Where exact provider-default retention is not visible to us from a vendor dashboard, we rely on provider documentation; specific questions can go to hello@3sixs.com.

We aim for a realistic, defensible security posture for a small studio:

• HTTPS / TLS for all visitor traffic.
• Provider-supported encryption at rest for stored data.
• Least-privilege access on admin and vendor accounts.
• Multi-factor authentication for admin and vendor accounts where supported.
• Bot defense and per-IP-plus-email rate limiting on the contact pipeline.
• Periodic dependency review and patching for the libraries that ship to the public site.

Error monitoring (Sentry). Sentry is configured to remove request bodies, request cookies, auth/cookie headers, selected Sentry user identifiers, known contact-form field keys, and Turnstile tokens from event payloads where supported by our SDK configuration. It also redacts email addresses from error messages. Session Replay is not currently enabled.

We do not intentionally add visitor IP addresses to Sentry event payloads; Sentry may still receive connection metadata as a service provider.

No system is perfectly secure. We do not guarantee that the site or our systems will be free from vulnerabilities or unauthorized access. If you believe you have found a security issue, please email hello@3sixs.com and we will respond — see the security page for our responsible-disclosure posture.

Breach notice. If we become aware of a security incident affecting your information, we will investigate, mitigate, and notify affected people and regulators where required by law.

3sixs does not make automated decisions with legal or similarly significant effects about website visitors. Anti-spam rate-limiting may automatically reject a submission, but a human reviews real inbound briefs before any business decision is made.

Depending on where you live and whether a given law applies to us, you may have rights to:

• Access information we hold about you.
• Correct information that is inaccurate.
• Delete information, subject to legal-record exceptions.
• Export a copy of information you provided to us (portability).
• Object to, or opt out of, certain processing where applicable.
• Appeal a decision we make on your request, where applicable law provides for it.

To make a request, email hello@3sixs.com from the address you contacted us with, or use the contact form. For applicable U.S. state privacy requests we target a response within 45 days, with a permitted extension where the law allows. Authorized agents may be asked to provide proof of authority. See /privacy-choices for the practical request process.
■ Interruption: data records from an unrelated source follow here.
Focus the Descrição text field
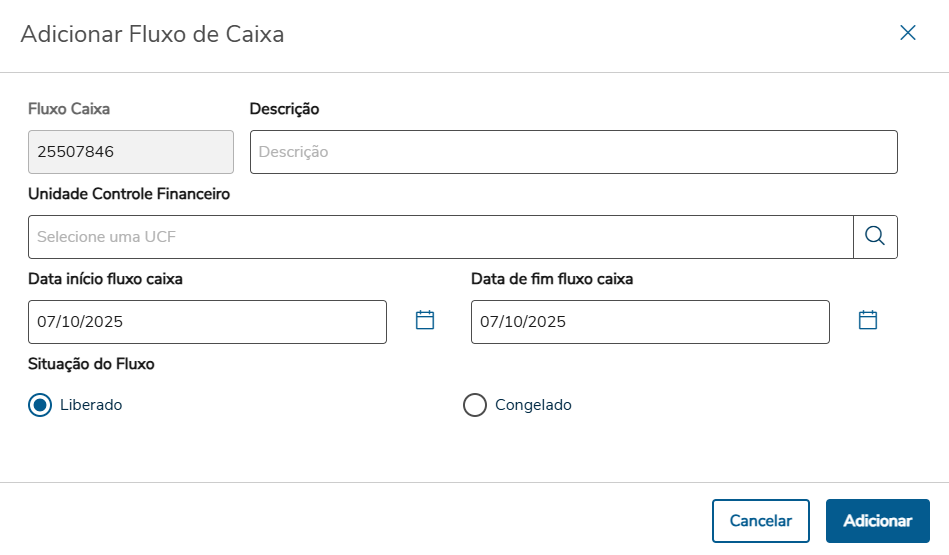Screen dimensions: 949x555 pos(573,152)

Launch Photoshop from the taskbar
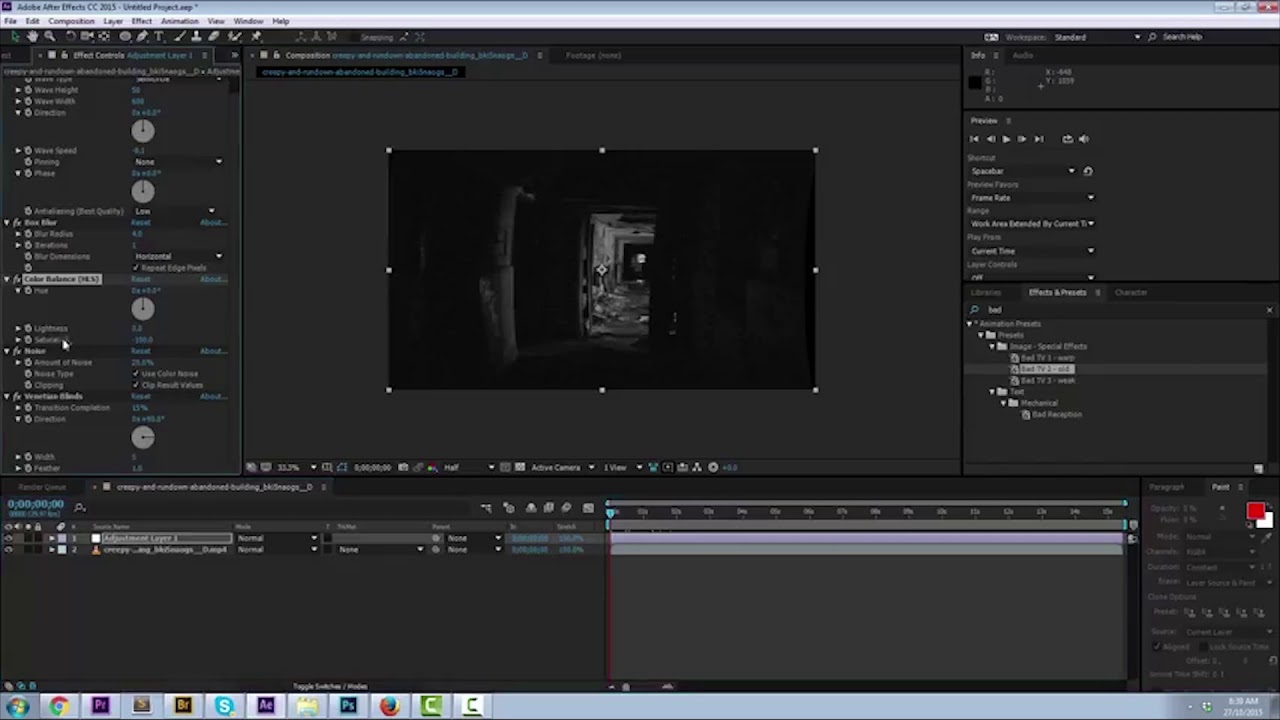pos(347,706)
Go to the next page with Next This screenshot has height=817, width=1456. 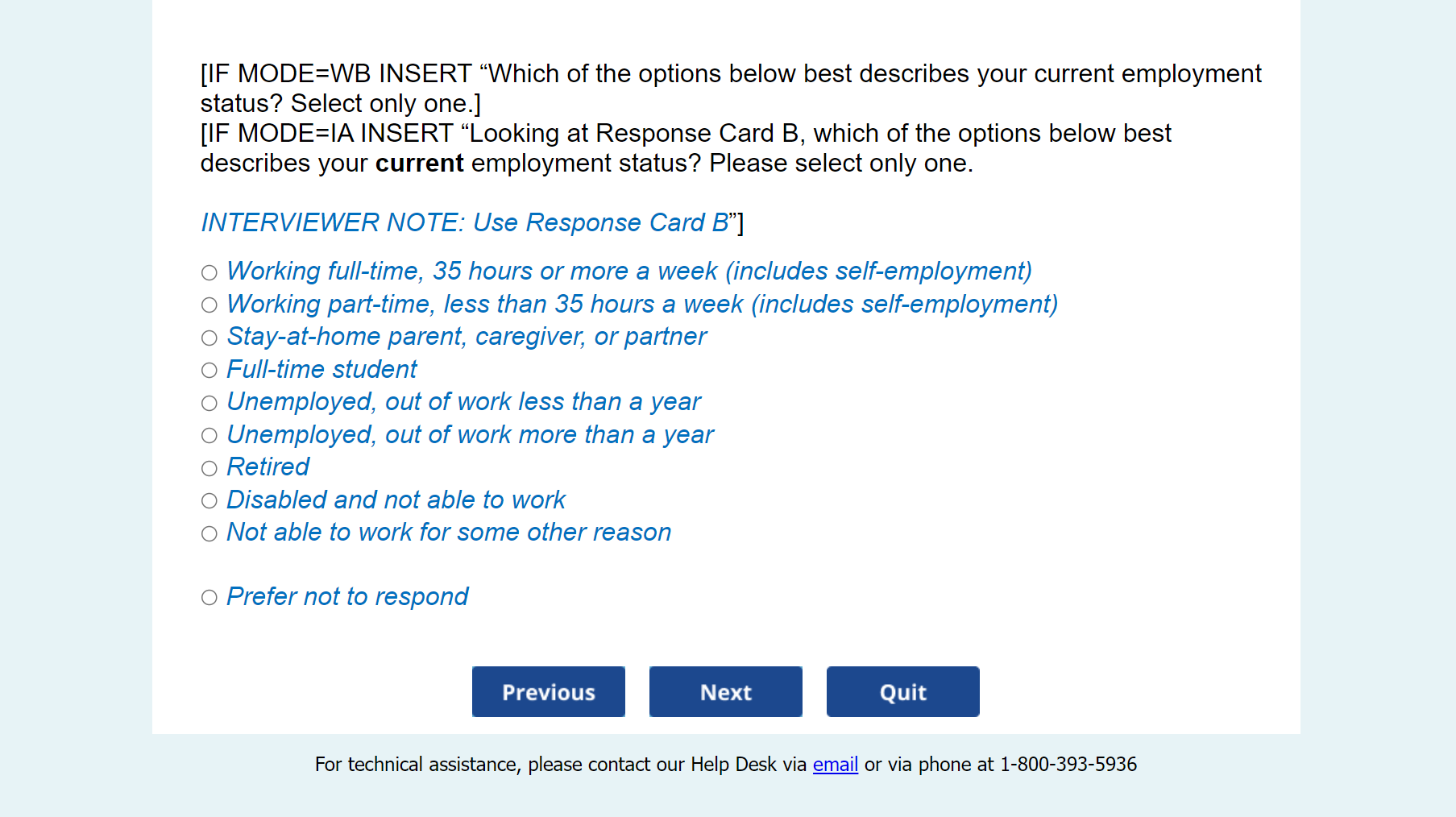725,692
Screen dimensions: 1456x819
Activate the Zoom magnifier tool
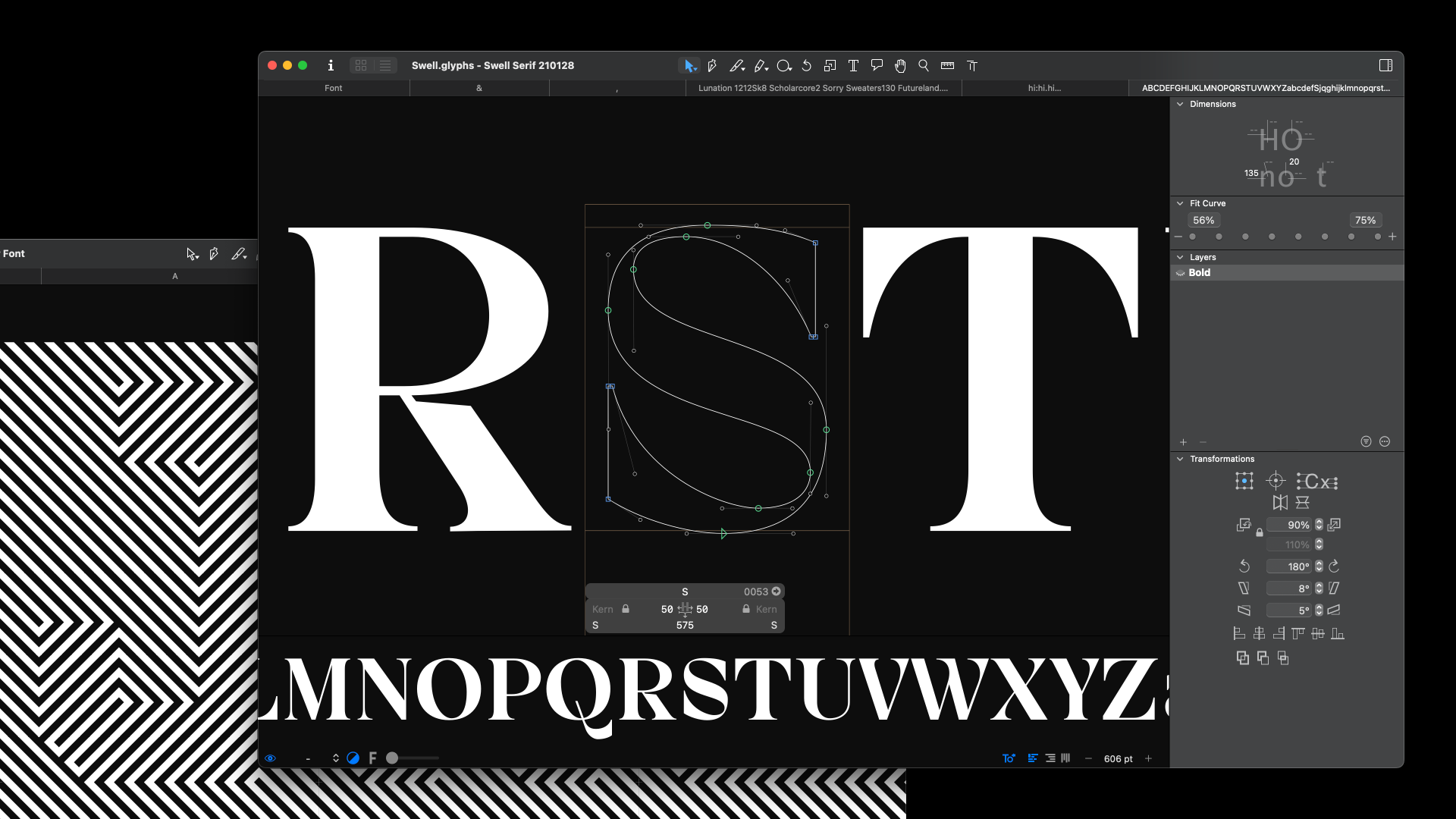tap(924, 66)
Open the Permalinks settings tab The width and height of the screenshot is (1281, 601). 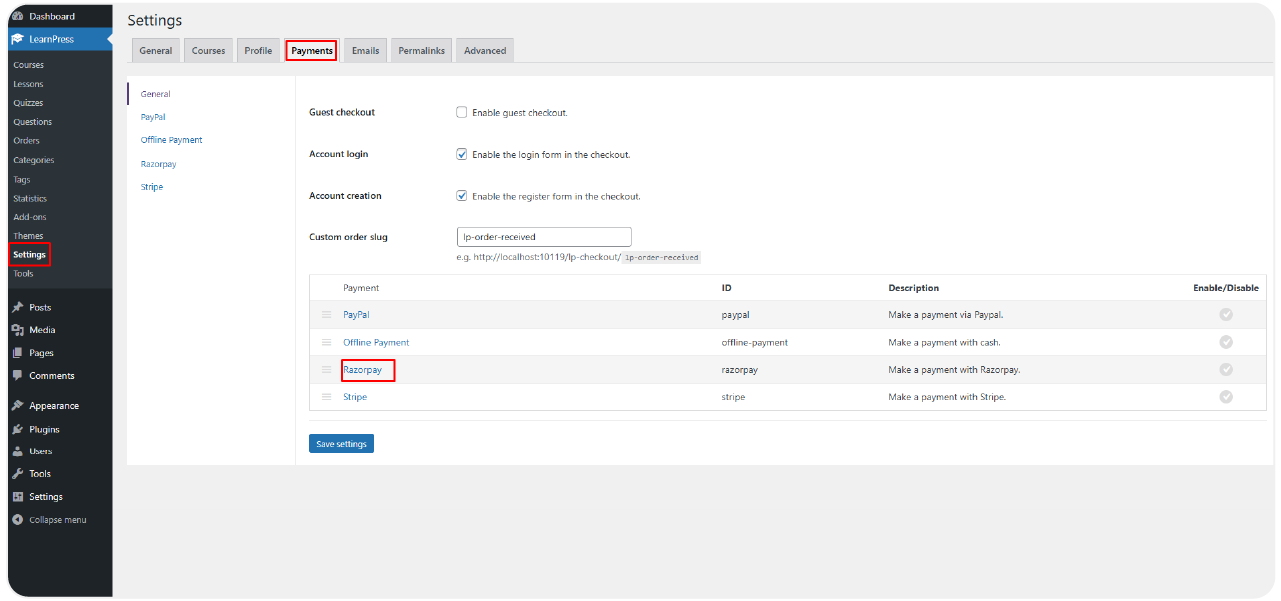[x=422, y=51]
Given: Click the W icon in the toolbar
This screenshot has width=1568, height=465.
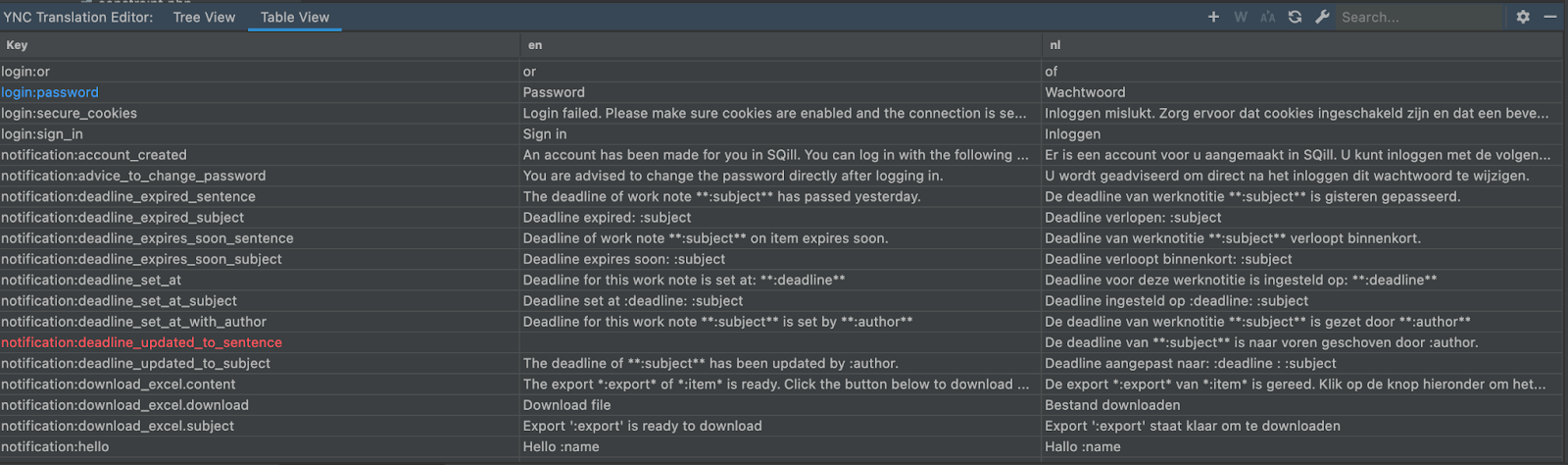Looking at the screenshot, I should (1241, 17).
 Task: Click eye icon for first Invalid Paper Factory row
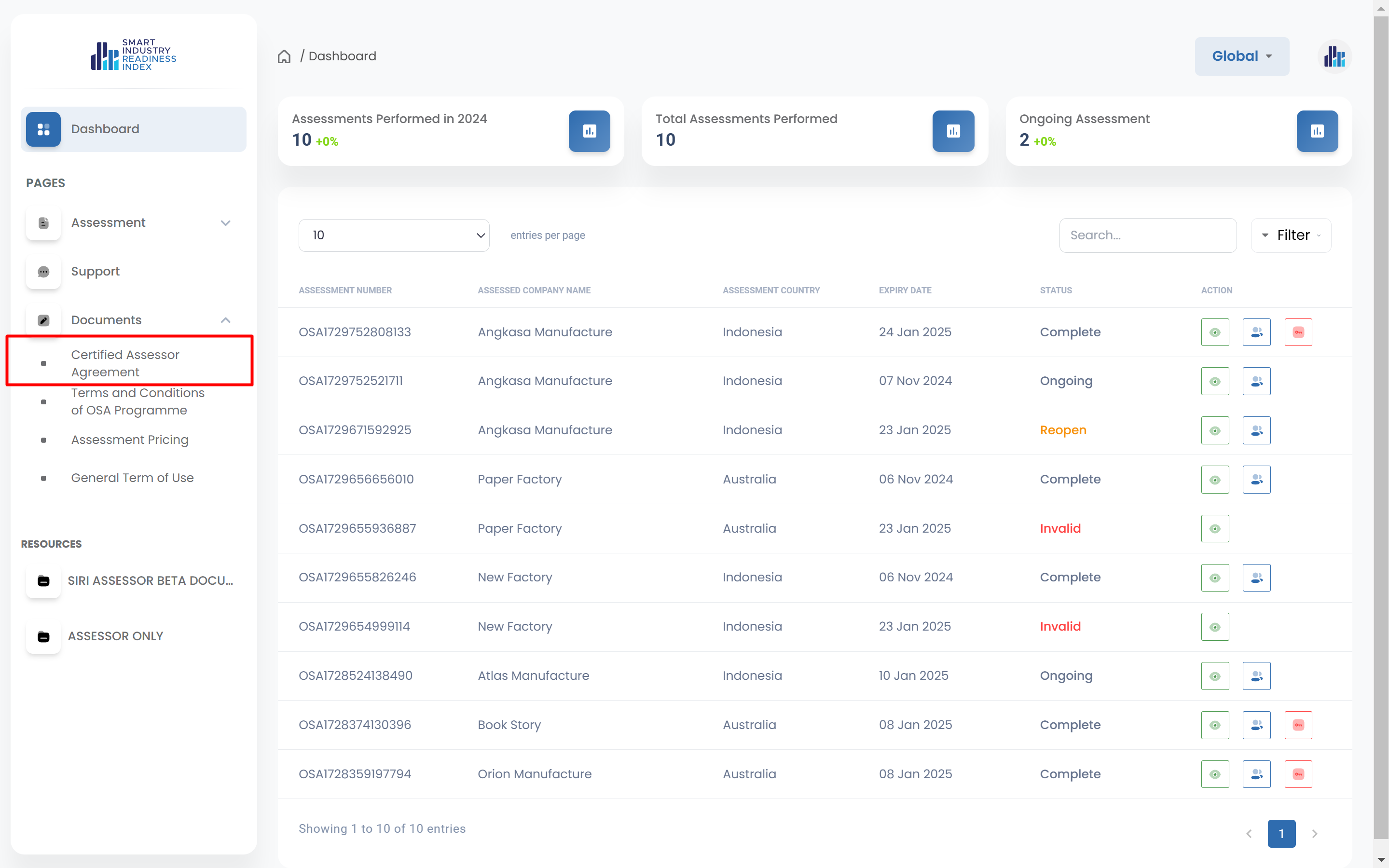tap(1214, 529)
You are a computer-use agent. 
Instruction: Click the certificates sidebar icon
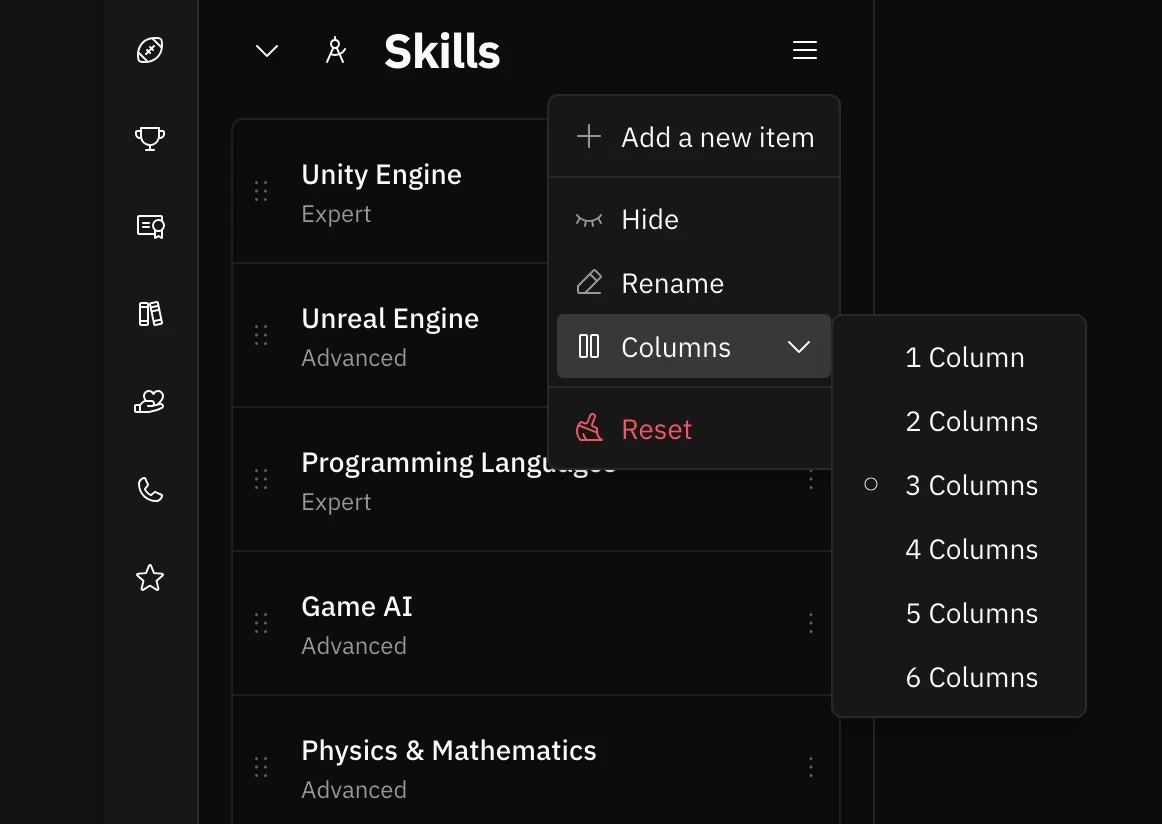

For California residents and where comparable state laws apply, the following table summarizes our practices over the last 12 months. We do not sell personal information and do not share it for cross-context behavioral advertising; we are not adding a “Do Not Sell or Share” flow because there is nothing to opt out of. If that ever changes, this section changes first and a control will be offered before anything is sold or shared.

See /privacy-choices for the request flow and timing.

This site is intended for businesses considering 3sixs for product work. It is not directed to children under 13, and we do not knowingly collect personal information from children under 13. If you believe a child has sent us information, a parent or guardian can email hello@3sixs.com and we will delete it.

Where European or UK law applies, consent rules for children under 16 may apply; we do not actively process children’s information and would handle any such request through the same email contact.

3sixs has not appointed a Data Protection Officer, and we have not designated an EU or UK representative because we do not actively target individuals in those regions. If you have a privacy question or request from anywhere, email hello@3sixs.com and a real person on our team will reply.

We will update this page when our practices change. The “Last updated” date at the top reflects the most recent revision. For significant changes we will say what changed and why.